:: Material for the task

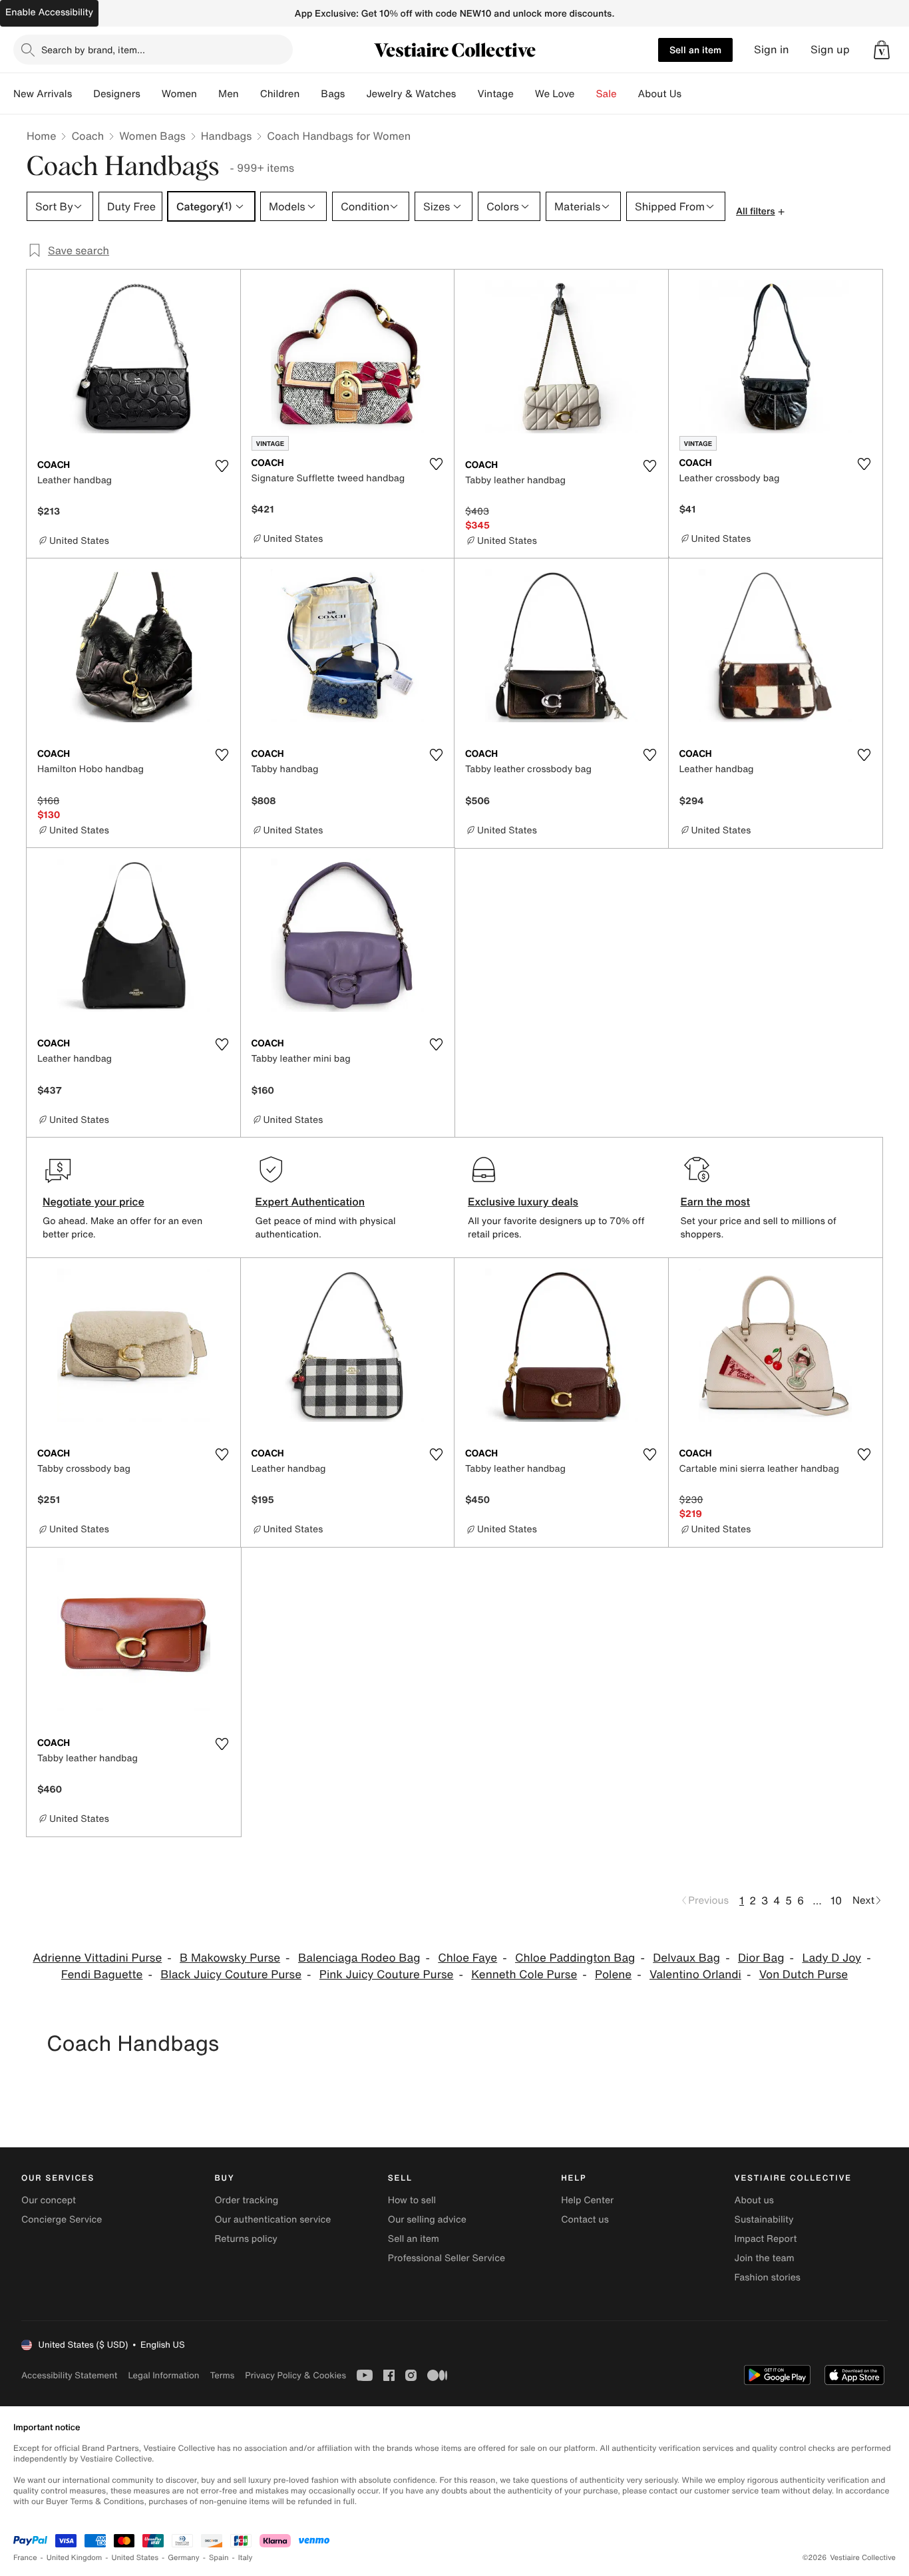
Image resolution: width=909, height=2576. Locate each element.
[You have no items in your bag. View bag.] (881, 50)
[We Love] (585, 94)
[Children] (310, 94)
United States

::::

Without the pictures, restate each entry exactly.

Image resolution: width=909, height=2576. Locate each element.
[You have no items in your bag. View bag.] (881, 50)
[We Love] (585, 94)
[Children] (310, 94)
United States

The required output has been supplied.